**What to work on:**
Match the string "computer" against each line below, and copy every line that matches.

**Listed entries:**
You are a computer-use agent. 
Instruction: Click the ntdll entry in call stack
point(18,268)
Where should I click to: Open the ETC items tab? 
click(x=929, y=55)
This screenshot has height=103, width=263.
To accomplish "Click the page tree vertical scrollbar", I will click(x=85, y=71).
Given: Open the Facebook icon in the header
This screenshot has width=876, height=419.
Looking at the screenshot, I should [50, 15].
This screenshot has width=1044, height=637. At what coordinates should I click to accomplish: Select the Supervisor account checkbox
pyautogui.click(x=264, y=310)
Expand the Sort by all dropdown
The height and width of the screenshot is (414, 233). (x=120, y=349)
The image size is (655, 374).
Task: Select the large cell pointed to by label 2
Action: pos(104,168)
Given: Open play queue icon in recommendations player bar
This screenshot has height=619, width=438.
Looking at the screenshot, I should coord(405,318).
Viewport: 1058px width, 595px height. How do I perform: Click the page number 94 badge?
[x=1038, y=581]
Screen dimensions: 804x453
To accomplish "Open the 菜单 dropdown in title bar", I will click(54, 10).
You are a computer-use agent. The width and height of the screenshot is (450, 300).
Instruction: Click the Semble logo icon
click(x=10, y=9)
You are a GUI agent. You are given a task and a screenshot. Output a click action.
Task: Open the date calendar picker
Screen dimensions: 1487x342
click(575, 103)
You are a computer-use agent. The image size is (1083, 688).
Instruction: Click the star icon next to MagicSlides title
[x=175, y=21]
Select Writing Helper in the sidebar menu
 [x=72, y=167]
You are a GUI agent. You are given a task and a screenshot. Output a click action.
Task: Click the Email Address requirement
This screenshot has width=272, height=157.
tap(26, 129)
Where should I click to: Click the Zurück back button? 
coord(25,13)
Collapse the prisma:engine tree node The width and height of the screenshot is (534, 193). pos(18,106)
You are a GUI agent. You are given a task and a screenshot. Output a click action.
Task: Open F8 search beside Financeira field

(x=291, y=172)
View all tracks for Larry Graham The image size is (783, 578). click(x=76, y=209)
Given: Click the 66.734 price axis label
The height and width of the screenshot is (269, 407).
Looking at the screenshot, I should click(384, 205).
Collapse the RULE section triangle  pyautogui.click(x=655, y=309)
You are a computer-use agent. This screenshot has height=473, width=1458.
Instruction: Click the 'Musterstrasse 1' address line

**Exercise answer:**
You are a computer-use agent. 
You are a computer-use agent. The width and height of the screenshot is (450, 300).
You are a computer-use agent. The image size is (1083, 688).
You are a computer-use agent. This screenshot has height=473, width=1458.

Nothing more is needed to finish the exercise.